If—and that’s a pretty big if—I get the new Mac Pro in February, I will need something like the G-Dock with Thunderbolt, and I will appreciate the impressive speed of the Thunderbolt technology combined with its 7200-rpm drives.
The G-Dock comes with all necessary cables: one short Thunderbolt cable, two USB-3 to standard USB cables, Power cord, Power Supply with cord to the dock unit.
This is the back of the G-Dock. It has receptacles for two Thunderbolt cables, which can be daisy-chained to other devices.
The two separate 1TB G-DRIVE ev USB 3.0 hard drive units can be inserted into the dock. Each unit can also operate as a stand-alone USB-3 drive, connected directly to a computer.
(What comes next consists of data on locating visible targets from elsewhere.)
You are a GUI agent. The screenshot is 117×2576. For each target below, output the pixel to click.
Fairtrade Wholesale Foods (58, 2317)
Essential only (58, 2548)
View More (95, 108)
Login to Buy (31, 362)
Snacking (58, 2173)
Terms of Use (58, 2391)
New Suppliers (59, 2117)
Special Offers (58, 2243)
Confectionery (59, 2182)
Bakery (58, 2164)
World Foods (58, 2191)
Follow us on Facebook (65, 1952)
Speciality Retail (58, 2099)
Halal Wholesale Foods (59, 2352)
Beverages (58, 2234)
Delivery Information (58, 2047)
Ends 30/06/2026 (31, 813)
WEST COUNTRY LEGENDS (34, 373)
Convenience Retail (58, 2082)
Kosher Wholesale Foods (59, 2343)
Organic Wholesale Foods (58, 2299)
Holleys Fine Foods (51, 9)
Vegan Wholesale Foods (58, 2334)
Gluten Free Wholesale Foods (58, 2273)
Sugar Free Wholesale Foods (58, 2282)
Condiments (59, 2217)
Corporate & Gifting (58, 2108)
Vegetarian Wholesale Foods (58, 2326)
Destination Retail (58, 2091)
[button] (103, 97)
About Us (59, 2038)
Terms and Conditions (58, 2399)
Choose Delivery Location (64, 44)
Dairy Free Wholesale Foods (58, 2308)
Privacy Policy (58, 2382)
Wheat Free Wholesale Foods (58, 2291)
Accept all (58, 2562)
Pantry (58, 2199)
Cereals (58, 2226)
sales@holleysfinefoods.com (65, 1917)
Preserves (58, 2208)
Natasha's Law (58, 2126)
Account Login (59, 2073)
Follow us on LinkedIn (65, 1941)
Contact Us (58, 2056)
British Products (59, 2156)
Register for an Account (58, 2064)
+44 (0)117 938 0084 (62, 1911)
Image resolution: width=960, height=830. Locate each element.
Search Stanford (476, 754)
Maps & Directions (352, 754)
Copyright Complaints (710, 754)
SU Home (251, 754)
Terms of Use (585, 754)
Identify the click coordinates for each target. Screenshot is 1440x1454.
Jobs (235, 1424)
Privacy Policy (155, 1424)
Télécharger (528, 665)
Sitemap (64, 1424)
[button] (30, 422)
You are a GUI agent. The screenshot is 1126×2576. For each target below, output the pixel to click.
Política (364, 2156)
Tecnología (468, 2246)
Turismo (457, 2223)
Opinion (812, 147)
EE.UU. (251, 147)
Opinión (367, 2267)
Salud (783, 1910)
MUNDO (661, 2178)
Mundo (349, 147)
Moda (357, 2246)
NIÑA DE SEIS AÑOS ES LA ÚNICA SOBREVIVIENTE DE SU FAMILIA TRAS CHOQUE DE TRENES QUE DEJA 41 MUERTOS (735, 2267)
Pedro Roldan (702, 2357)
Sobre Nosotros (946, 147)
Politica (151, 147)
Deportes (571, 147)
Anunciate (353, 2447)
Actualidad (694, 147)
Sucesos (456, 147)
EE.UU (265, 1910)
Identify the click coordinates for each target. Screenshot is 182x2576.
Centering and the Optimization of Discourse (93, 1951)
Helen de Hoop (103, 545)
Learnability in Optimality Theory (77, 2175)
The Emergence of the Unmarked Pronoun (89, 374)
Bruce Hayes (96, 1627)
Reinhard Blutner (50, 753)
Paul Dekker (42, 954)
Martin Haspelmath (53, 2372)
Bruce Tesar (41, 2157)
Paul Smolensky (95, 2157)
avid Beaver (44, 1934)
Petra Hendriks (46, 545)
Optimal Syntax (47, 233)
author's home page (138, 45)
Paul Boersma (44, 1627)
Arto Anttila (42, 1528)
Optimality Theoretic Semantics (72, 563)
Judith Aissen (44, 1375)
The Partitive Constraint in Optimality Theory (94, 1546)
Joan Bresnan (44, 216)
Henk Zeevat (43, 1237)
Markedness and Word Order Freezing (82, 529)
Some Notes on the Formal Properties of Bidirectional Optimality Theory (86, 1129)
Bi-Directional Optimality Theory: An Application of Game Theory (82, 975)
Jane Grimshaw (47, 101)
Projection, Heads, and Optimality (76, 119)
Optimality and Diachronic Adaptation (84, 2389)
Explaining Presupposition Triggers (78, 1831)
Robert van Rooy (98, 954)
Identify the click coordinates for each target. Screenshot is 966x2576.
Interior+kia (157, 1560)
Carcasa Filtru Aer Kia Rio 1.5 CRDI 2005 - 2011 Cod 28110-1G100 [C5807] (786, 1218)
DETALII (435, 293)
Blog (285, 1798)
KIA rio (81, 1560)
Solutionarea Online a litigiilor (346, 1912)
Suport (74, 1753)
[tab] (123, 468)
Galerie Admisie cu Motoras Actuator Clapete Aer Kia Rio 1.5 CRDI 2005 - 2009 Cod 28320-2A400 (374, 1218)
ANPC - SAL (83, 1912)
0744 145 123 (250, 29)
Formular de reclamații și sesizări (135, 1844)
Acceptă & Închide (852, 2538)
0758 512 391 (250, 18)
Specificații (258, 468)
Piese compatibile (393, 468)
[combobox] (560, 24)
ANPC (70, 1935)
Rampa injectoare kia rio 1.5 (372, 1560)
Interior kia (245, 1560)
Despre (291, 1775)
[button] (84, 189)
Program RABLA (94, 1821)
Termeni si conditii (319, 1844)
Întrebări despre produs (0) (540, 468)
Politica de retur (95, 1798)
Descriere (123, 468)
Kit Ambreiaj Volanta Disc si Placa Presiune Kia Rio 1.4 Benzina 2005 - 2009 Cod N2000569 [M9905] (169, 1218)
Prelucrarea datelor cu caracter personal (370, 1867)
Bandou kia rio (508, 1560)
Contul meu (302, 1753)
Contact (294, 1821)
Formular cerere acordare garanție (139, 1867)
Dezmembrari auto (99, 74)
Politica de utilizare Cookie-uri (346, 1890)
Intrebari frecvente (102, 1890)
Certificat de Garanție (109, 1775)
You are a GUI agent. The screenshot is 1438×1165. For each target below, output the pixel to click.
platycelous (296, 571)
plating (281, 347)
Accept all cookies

When powered-up, each drive shows a blue LED.
With a downloadable monitoring application in place, ejecting the drive on the computer causes the green LEDs to glow on the eject buttons on the right. This indicates that it’s safe to eject each disk unit.
The Thunderbolt cable is tiny, but it allows for the daisy-chain connection of multiple devices including displays and hard drives. The new Mac Pro features six of the Thunderbolt receptacles.
Each of these units is a 1TB hard drive which runs at 7200 rpm. Each can be used as a stand-alone drive with USB-3, or inserted into the G Dock to be a part of the Thunderbolt connection to a computer. They can also be paired as a RAID array to run together for additional speed.